Afrika – one love.

Ich weiss nicht, warum mich Afrika fasziniert. Afrika – der Kontinent, den wir Europäer so sehr ausgehöhlt haben und ihn jetzt sich selbst überlassen. Länder, Menschen, Völker, Naturressourcen, die wir maximal ausgenützt haben und noch immer ausnützen. Immer egoistisch, immer auf Gewinn bedacht.

Als Weisse in Afrika zu sein, erfüllt mich mit so vielen verschiedenen Gefühlen. In Afrika weiss zu sein, fühlt sich irgendwie schlecht an; es fühlt sich irgendwie falsch an; es fühlt sich auch schuldig an. Ja, ich fühle mich in Afrika schuldig, obwohl ich an nichts schuld bin. Obwohl meine Vorfahren keine Kolonialisten waren. Und trotzdem erfüllt es mich mit so vielen Schuldgefühlen. In Afrika weiss zu sein, heisst, Platzhalter für so viel zu sein: Für Geld. Für Macht. Für Ausnützung und Versklavung. Die Kinder mit den ausgebeulten Bäuchen und den dreckigen und löchrigen Kleidern zu sehen, erfüllt mich mit Trauer, mit Mitleid, mit negativer Empathie. Ich schaue mir diese Kinder an und wünschte, ich könnte die Welt retten. Ich schaue mir die Kinder an und denke: Ich wünschte, es wäre in meiner Macht, dir genug zu essen zu geben, dich sauber zu machen, dir das zu geben, was du als Kind verdienst: Nahrung, Hygiene, fliessendes Wasser, Zugang zu Strom. Doch es ist nicht nur ein Kind, es sind Millionen von Kindern. Ich habe in meinem Leben noch nie so viele Kinder auf einmal gesehen. In Afrika habe ich das Gefühl, die Welt bestünde hauptsächlich aus Kindern.

Kinder in Europa spielen mit iPads. Kinder in Afrika spielen miteinander im Staub und Dreck mit aus Kleiderfetzen geformten Bällen. Sie spielen mit der Natur – mit dem, was da ist. Sie toben aber auch am Strand herum, baden im Meer, laufen barfuss herum, weil sie gar keine Schuhe haben. Sie sagen, sie seien dadurch mit der Natur verbunden. Das sind sie.

Kinder mit Karies. Wir hatten als Kinder in der Primarschule „Zahnputzunterricht“. Das Gefälle zwischen Afrika und Europa ist so gross, dass ich zuweilen das Gefühl habe, es handle sich um zwei Welten. Und das tut es vermutlich auch. Die Brücke zwischen diesen Welten zu schlagen, fällt mir zuweilen noch schwer. Vielleicht ist es eine Frage der Zeit, bis ich diese Brücke schlagen kann und nicht mehr vergleiche.

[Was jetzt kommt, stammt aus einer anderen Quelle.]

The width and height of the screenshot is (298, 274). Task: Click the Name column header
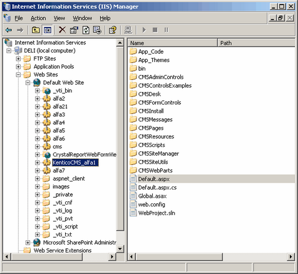(x=173, y=43)
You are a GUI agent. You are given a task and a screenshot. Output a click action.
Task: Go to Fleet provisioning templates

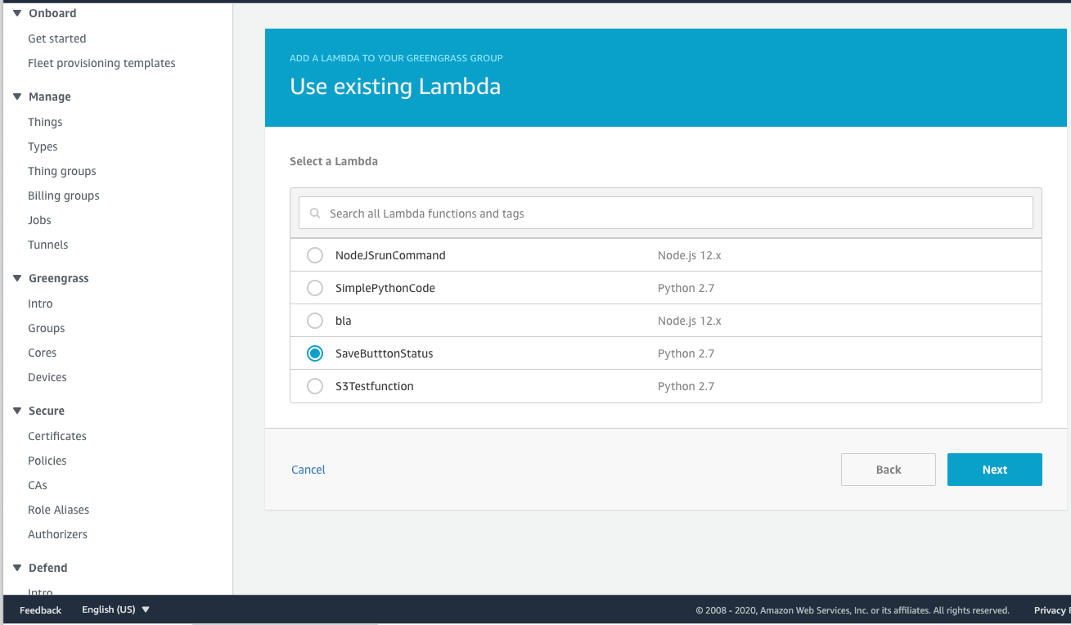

Nicht, dass Afrika und Europa gleich sein sollten, versteht mich nicht falsch. Das ist ja das Spannende und darum reisen wir, weil wir etwas Anderes sehen möchten. Und am extremsten „anders“ ist es eben doch in Afrika. Und diese Andersartigkeit erheitert mich auch. Es ist ja nicht so, als würde mich Afrika traurig machen. Im Gegenteil. Die Schönheit der Natur, das Lachen der Menschen, die neugierigen Kinderaugen, die Mädchen, die meine Haare berühren möchten, weil meine Haare so anders sind; das Fragen nach Seife – einem Gut, das für uns so selbstverständlich ist wie trinkbares Wasser aus dem Wasserhahnen…

Afrika überwältigt mich, ruft Glücksgefühle in mir auf, macht mich nachdenklich, traurig, empathisch; bescheiden und dankbar.